What this task involves: Copy each of the rows below word for word, keeping them in the same order.

Supplied records:
• • • • • • •

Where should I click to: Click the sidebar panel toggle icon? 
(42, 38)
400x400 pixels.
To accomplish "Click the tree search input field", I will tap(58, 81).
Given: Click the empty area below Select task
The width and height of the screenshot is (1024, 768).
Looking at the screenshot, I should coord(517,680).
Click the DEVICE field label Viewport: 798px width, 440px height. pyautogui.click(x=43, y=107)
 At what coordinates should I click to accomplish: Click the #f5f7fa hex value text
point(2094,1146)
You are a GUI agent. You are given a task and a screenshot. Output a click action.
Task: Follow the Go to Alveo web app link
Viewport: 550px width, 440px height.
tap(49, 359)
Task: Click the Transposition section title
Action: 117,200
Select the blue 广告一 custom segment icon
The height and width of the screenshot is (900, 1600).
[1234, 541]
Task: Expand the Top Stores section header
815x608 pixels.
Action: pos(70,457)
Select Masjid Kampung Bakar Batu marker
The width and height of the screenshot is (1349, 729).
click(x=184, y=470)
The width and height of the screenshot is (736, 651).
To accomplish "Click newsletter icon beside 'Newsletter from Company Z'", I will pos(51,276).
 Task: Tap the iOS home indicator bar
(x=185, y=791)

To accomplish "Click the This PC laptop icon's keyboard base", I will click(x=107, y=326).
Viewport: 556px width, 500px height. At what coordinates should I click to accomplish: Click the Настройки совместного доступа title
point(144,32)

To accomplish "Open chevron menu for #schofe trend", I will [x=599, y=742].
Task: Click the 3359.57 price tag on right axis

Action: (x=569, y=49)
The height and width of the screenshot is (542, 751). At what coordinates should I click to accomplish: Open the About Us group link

• • • • • • •

Worked answer:
Where should I click to: Click the sidebar panel toggle icon? 
(42, 38)
400x400 pixels.
To accomplish "Click the tree search input field", I will tap(58, 81).
Given: Click the empty area below Select task
The width and height of the screenshot is (1024, 768).
Looking at the screenshot, I should coord(517,680).
Click the DEVICE field label Viewport: 798px width, 440px height. pyautogui.click(x=43, y=107)
 At what coordinates should I click to accomplish: Click the #f5f7fa hex value text
point(2094,1146)
You are a GUI agent. You are given a task and a screenshot. Output a click action.
Task: Follow the Go to Alveo web app link
Viewport: 550px width, 440px height.
tap(49, 359)
Task: Click the Transposition section title
Action: 117,200
Select the blue 广告一 custom segment icon
The height and width of the screenshot is (900, 1600).
[1234, 541]
Task: Expand the Top Stores section header
815x608 pixels.
Action: pos(70,457)
Select Masjid Kampung Bakar Batu marker
The width and height of the screenshot is (1349, 729).
click(x=184, y=470)
The width and height of the screenshot is (736, 651).
To accomplish "Click newsletter icon beside 'Newsletter from Company Z'", I will pos(51,276).
 Task: Tap the iOS home indicator bar
(x=185, y=791)

To accomplish "Click the This PC laptop icon's keyboard base", I will click(x=107, y=326).
Viewport: 556px width, 500px height. At what coordinates should I click to accomplish: Click the Настройки совместного доступа title
point(144,32)

To accomplish "Open chevron menu for #schofe trend", I will [x=599, y=742].
Task: Click the 3359.57 price tag on right axis

Action: (x=569, y=49)
The height and width of the screenshot is (542, 751). At what coordinates should I click to accomplish: Open the About Us group link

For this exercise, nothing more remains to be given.